A: There are many different options for non-dairy, non-soy protein shakes that are safe and provide an adequate amount of protein. Read a previous post about hemp protein as a great source of Omega-3 fatty acids that talks about the different kinds of protein powders for shakes such as pea and hemp-based protein. As stated in that question, we suggest protein amounts that are 25 grams or less per serving.
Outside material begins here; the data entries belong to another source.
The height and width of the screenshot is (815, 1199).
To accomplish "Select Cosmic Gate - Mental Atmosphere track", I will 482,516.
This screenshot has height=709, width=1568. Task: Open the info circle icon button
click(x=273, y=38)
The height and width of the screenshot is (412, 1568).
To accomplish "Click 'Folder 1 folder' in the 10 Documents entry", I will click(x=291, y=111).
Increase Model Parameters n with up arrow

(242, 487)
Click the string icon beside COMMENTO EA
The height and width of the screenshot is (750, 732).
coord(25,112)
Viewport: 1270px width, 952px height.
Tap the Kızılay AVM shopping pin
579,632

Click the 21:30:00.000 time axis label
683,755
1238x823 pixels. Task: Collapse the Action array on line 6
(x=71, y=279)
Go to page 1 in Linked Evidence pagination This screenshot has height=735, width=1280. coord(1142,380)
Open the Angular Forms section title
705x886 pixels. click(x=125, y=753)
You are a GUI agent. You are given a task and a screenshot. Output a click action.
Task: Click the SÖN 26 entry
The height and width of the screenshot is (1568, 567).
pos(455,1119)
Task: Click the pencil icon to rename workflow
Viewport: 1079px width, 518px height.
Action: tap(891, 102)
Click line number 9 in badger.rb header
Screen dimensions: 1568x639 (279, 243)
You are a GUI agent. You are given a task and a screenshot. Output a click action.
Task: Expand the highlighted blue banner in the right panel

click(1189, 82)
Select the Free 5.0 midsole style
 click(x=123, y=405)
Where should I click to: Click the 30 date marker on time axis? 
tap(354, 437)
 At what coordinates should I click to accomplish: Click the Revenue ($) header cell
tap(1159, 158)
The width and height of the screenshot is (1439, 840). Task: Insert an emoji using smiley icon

These protein drinks can be part of your daily source of protein. Other plant-based foods can be great sources for protein as well, such as quinoa, beans, nuts, seeds and even whole unprocessed soy foods. The concern with soy protein is mainly around soy isoflavones, which are a type of phytoestrogen and can have a weak estrogen-like effect. This is still a controversial topic and we have discussed it in a previous post about soy lecithin and breast cancer. Whole soy foods such as soy milk, tofu, soy nuts, tempeh and edamame are safe in moderation, as they do not have a concentrated amount of isoflavones, and are another good source of lean protein. Organic or non-genetically modified (GMO) soy is preferred when possible.

A protein shake can be a good snack or even breakfast supplement. However, we wouldn’t suggest substituting it for lunch and dinner on a regular basis unless under the supervision of your doctor or dietitian. Try making those meals full of a variety of vegan proteins and plant-based foods to ensure a balanced diet rich in phytonutrients.